L'art rupestre, patrimoine de l'humanité.
|
|
Ensemble rupestre
|
| i |
|
| ii |
|
| iii |
|
| iv |
|
| v |
|
|
|
Dans la géographie de Nerpio, la nature a percé une grande part
du calcaire de la période jurassique, formant des ravins et zones escarpées
pleines de creux, cavités et abris rocheux qui contiennent une preuve magnifique
de la capacité de création de l’homme préhistorique
qui notre culture est loin de connaître et d’estimer en toute son
importance.
Les premiers restes archéologiques trouvés dans ce Parc culturel
sont de la période Mésolithique ou Epipaléolithique. C’est
un important groupe de peintures rupestres encadrées dans ce qu’on
connaît comme Art rupestre de l’arc de la Méditerranée,
incomparable à cause de sa singularité.
style="text-align: left;" Ces artistes primitifs vivaient de la chasse et de la récolte et pintaient
les cavernes de cette région ; l’entrée de la plus part
de ces cavernes était vers le sud ou était de facile accès
; ces artistes pintaient des images et après les remplissaient avec encre
plane monochrome. La simplicité des formes et les images planes rendent
l’identification plus facile.
L’art rupestre levantin est la plus part figuratif et naturaliste, en
contraste avec l’art schématique moins fréquent dans la
zone. Le principal protagoniste de ces frises est l’homme, qui quelques
fois apparaît comme chasseur, d’autres comme guerrier, quelques
fois comme récolteur et en occasions rares domestiquant d’animaux
ou comme agriculteur. Quand la femme participait à ces scènes,
elle apparaît comme danseuse ou récolteuse.
Les espèces d’animaux plus représentées sont les
caprins, cervidés, bovidés et équidés.
Des plus de soixante abris trouvés dans la région, on distingue
les conjoints du Torcal de las Bojadillas et La Solana de las Covachas à
la source de la rivière du Taibilla.
L’art rupestre n’a pas une causalité esthétique ou
de plaisir et sans doute il n’a pas été le produit du loisir.

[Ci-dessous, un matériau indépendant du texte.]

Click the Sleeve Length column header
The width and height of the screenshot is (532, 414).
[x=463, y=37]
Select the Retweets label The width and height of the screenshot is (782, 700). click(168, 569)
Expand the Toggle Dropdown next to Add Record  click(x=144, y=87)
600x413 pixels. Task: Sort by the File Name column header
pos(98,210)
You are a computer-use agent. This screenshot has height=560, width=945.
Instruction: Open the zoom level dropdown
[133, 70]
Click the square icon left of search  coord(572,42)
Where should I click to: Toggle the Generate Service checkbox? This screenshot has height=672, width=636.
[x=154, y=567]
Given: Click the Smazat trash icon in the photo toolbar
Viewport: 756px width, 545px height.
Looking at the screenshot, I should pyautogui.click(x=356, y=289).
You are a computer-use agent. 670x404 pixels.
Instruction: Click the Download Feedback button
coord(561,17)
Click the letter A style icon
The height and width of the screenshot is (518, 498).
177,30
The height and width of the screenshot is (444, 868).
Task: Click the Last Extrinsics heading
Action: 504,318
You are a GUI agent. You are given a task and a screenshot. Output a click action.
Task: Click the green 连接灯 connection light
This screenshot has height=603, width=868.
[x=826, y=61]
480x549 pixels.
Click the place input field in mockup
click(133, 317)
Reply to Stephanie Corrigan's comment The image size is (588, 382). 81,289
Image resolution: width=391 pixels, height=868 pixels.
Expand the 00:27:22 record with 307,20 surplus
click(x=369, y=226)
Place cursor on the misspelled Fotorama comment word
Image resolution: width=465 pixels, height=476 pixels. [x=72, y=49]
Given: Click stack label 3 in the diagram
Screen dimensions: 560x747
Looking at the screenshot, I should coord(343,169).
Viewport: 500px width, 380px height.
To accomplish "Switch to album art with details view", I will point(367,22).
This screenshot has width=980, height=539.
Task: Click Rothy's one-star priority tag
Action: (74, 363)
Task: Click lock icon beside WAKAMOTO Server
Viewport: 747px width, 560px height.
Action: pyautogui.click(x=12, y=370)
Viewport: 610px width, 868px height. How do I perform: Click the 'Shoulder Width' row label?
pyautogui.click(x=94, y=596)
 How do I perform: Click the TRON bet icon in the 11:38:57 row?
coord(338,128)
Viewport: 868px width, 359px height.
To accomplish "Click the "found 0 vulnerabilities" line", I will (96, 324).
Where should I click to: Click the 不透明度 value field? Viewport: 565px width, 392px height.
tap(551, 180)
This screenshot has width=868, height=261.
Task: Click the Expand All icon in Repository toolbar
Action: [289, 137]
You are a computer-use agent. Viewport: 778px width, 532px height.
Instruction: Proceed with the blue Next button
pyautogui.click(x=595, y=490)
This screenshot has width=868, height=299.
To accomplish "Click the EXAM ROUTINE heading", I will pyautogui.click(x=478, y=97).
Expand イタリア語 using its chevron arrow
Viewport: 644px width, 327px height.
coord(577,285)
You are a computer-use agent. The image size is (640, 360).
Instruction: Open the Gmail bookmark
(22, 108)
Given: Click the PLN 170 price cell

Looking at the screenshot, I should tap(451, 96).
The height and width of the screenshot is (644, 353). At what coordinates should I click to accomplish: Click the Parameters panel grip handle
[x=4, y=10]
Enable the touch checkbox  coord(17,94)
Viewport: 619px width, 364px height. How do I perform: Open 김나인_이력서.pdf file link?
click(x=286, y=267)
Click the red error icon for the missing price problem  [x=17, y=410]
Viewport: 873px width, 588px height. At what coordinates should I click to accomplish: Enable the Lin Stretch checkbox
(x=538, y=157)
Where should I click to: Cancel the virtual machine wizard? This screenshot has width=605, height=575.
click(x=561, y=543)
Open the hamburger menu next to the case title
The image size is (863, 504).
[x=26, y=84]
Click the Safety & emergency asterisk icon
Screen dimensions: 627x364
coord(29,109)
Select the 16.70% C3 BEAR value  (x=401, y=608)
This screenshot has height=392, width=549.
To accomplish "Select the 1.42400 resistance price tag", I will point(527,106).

On ne peut pas rejeter complètement la possibilité qu’il
s’agit de sanctuaires de chasseurs, mais selon beaucoup de scènes
qui ne semblent pas exprimer cette activité, on pressentit l’existence
de beaucoup d’autres raisons qui actuellement nous échappent.
Le groupe d’abris avec peintures rupestres dans le Parc culturel de Nerpio
comprend 70% de Castille-La Manche. Nous semble un phénomène inexplicable
que quelques expositions picturales millénaires soient préservées
jusqu’à nos jours. L’utilisation d’un pigment si résistant
comme l’oxyde de fer, leur localisation dans le lieu adéquat, leur
fossilisation progressive et le temps nous ont donné la possibilité
que ces legs millénaires subsistent.